Los pájaros tirándole a la escopeta

El régimen nazi, durante la Segunda Guerra Mundial, masacró a seis millones de judíos, y a algunos otros seres humanos no forzosamente judíos, en los campos de concentración (que también eran lugares de trabajo esclavo, de lo cual se favorecieron, además de su industria bélica, grandes empresas alemanas: las industrias Krupp, el complejo químico I.G. Farben -conformado por las compañías BASF, Bayer, Hoechst, Agfa-, el gigante de alta tecnología Siemens AG, escabroso tema del cual poco o nada se habla). Para llegar a ese holocausto, fue necesario un trabajo político-psicológico-ideológico previo, amarga y genialmente presentado por un sobreviviente del mismo, el italiano Primo Levi:

No empezó con las cámaras de gas. No empezó con los hornos crematorios. No empezó con los campos de concentración y exterminio (…) Comenzó con políticos dividiendo a la gente entre “nosotros” y “ellos”. Empezó con discursos de odio e intolerancia, en las plazas y a través de los medios de comunicación. (…) Comenzó cuando la gente dejó de preocuparse por eso, cuando la gente se volvió insensible, obediente y ciega, con la creencia de que todo esto era “normal.

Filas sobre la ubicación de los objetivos
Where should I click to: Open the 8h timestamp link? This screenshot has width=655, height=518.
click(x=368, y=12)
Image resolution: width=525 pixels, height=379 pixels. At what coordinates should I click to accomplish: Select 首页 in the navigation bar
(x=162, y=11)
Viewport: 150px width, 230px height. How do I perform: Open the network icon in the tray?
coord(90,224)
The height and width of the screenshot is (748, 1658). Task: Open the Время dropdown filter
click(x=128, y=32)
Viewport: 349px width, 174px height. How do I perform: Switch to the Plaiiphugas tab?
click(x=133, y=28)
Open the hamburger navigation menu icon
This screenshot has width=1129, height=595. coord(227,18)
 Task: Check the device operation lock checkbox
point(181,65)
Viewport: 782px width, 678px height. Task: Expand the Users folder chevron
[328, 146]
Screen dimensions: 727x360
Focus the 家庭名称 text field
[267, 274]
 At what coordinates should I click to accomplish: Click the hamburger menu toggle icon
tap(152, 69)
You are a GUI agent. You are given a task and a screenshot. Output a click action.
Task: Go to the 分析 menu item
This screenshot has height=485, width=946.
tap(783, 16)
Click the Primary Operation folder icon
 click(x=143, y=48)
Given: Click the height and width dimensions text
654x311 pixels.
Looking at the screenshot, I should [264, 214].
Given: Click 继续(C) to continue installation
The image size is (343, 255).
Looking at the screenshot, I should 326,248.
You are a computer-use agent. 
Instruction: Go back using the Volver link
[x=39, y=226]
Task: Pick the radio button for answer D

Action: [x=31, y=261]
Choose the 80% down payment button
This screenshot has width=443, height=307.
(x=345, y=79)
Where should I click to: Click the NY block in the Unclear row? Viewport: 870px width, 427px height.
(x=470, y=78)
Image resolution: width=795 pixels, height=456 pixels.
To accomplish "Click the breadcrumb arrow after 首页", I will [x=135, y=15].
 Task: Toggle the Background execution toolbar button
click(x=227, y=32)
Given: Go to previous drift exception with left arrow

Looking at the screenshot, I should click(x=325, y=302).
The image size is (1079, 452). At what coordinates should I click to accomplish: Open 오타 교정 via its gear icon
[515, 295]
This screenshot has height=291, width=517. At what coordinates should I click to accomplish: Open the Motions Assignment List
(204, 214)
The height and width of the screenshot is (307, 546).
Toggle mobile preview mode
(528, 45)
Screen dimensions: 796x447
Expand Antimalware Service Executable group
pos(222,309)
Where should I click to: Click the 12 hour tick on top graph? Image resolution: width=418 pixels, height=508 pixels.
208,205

**Ejercicios propuestos:**
**1.** En el fragmento sobre el holocausto nazi, ¿qué complejo químico conformaban las compañías BASF, Bayer, Hoechst y Agfa?
**2.** Prolonga el fragmento sobre el holocausto nazi a partir de su última oración con un párrafo breve.
Los registros provienen de una fuente distinta.

**Respuestas por ejercicio:**
**1.** El complejo químico I.G. Farben.

**2.**
El visceral desprecio por el otro distinto, profundamente manipulado por la propaganda nazi, preparó el terreno. La pretendida “raza superior” pudo destrozar a otros seres humanos en nombre de una patraña indefendible, una verdadera locura, con ribetes de delirio psicótico. Pero así es la dinámica humana (¿la locura humana?): siempre puede haber un otro “despreciable” o, mejor dicho, construído como despreciable -porque ningún ser humano es eso-, lo cual me garantiza a mí ser “superior”. Genéticamente nadie desprecia a nadie; eso es un avatar histórico-social. ¿“Vale” más un ario que un negro, un estadounidense que un latinoamericano, un hutu que un tutsi? Locura sin dudas, pero así funciona hoy el mundo. Por tanto ¡sigamos trabajando para construir un mundo distinto!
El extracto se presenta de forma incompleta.